■ **TASK TO CARRY OUT**: Retype each of the rows below word for word, leaving the pictures out.

## START DATASET CONTENT

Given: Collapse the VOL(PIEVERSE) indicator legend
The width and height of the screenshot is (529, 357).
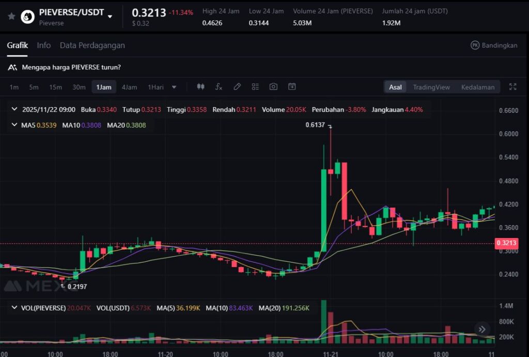Looking at the screenshot, I should click(x=15, y=308).
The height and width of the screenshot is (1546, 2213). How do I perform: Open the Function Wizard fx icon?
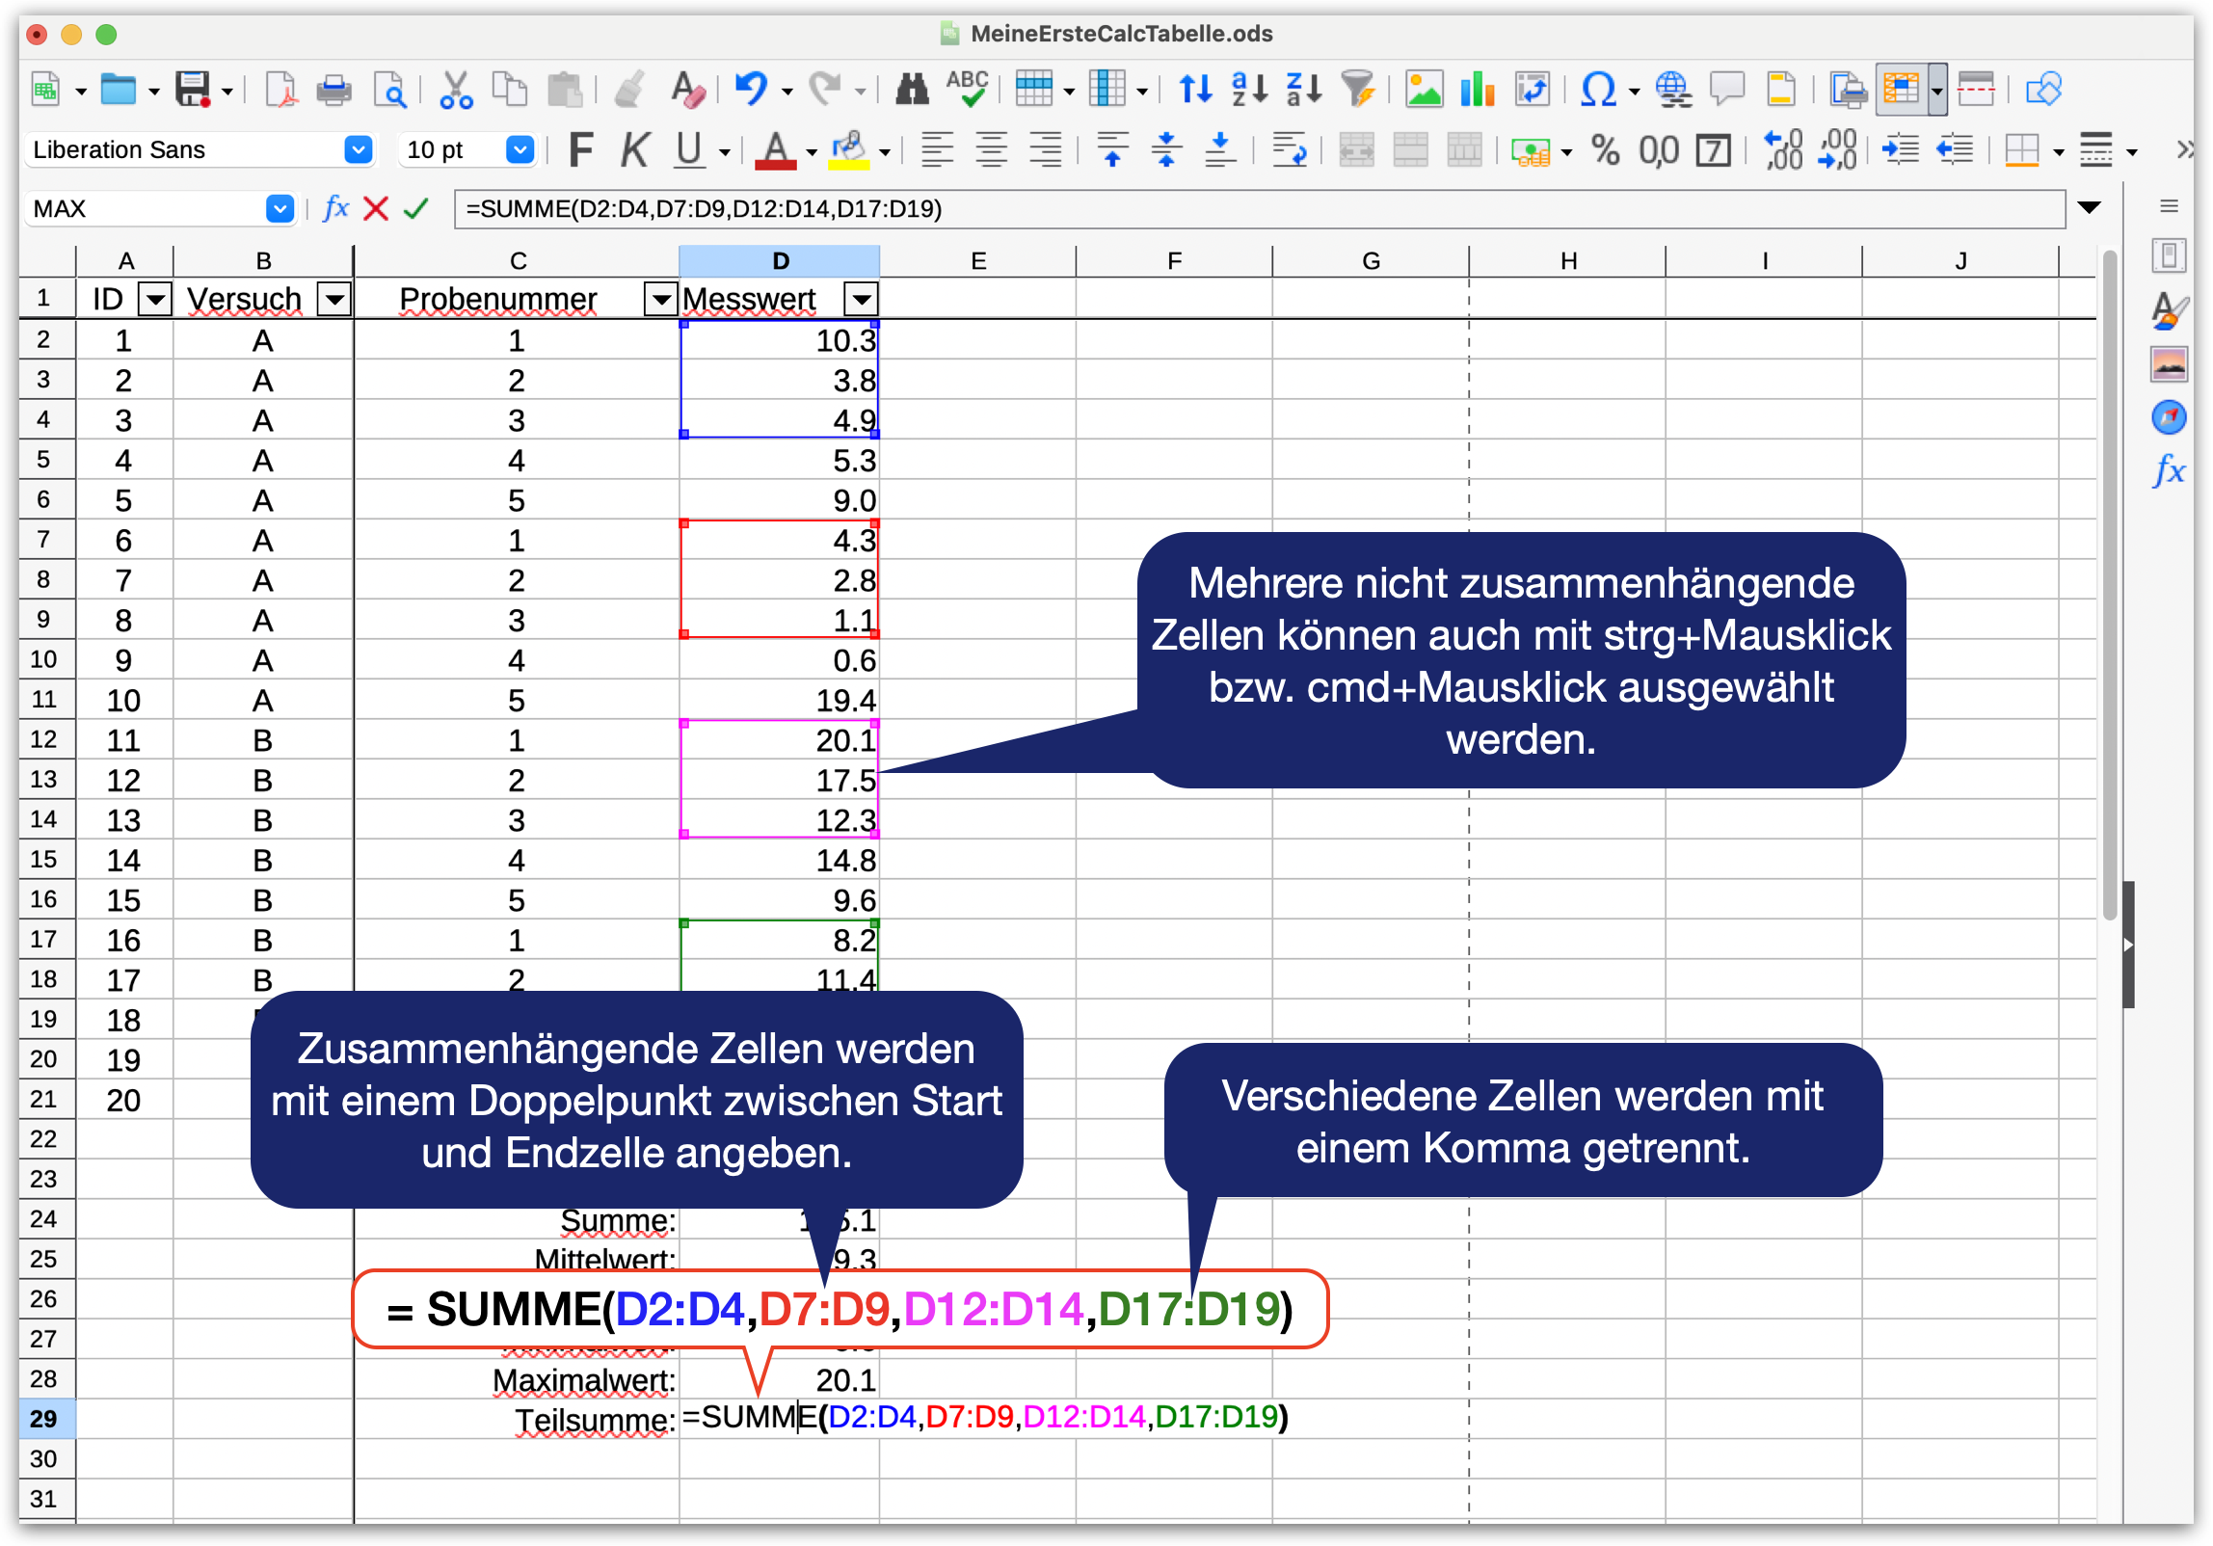334,208
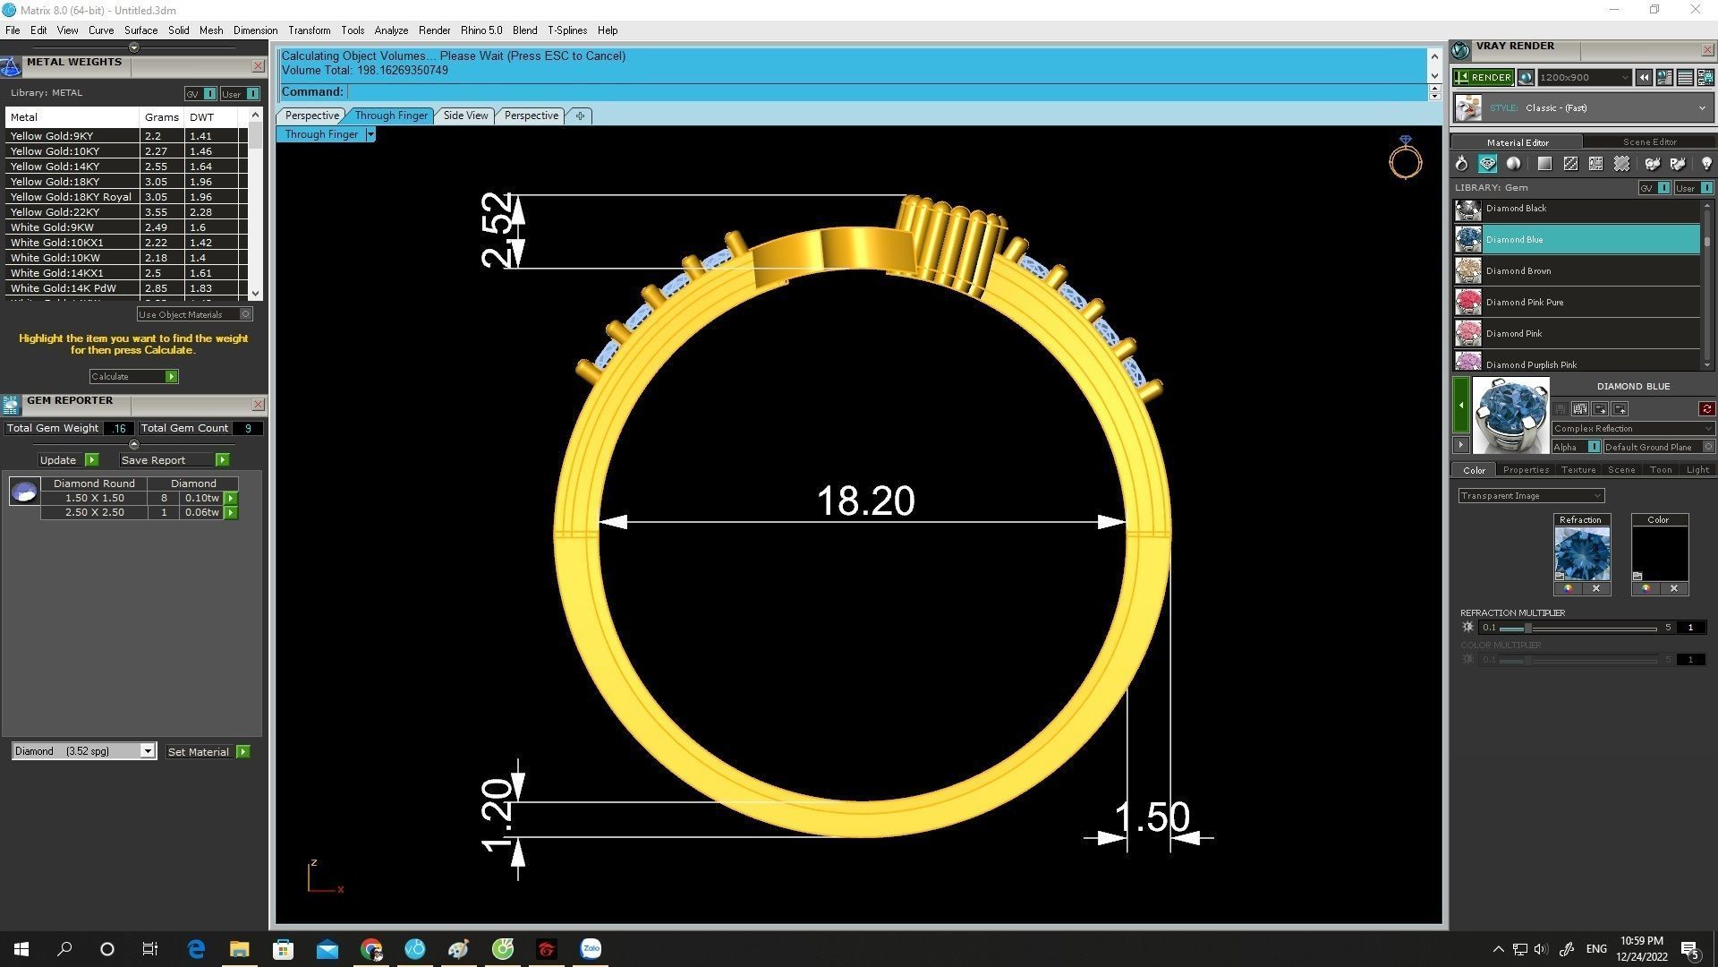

## END DATASET CONTENT

■ **RESULT OF THE TASK**:
Given: Collapse the VOL(PIEVERSE) indicator legend
The width and height of the screenshot is (529, 357).
Looking at the screenshot, I should click(x=15, y=308).
The height and width of the screenshot is (1546, 2213). How do I perform: Open the Function Wizard fx icon?
334,208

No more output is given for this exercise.